(Stored data)
============================================================
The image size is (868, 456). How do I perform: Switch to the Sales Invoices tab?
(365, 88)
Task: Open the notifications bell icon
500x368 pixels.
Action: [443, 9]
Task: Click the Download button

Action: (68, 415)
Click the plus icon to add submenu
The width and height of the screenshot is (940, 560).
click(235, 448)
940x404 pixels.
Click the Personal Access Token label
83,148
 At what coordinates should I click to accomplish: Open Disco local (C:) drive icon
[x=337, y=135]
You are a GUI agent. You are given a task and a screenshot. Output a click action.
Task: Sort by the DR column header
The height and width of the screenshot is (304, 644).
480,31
============================================================
WORK ITEM: Starting from the line holding "Click the plus icon to add submenu", restate the remaining lines of the data word for word, including the last.

RESPONSE TO THIS EXERCISE:
Click the plus icon to add submenu
The width and height of the screenshot is (940, 560).
click(235, 448)
940x404 pixels.
Click the Personal Access Token label
83,148
 At what coordinates should I click to accomplish: Open Disco local (C:) drive icon
[x=337, y=135]
You are a GUI agent. You are given a task and a screenshot. Output a click action.
Task: Sort by the DR column header
The height and width of the screenshot is (304, 644).
480,31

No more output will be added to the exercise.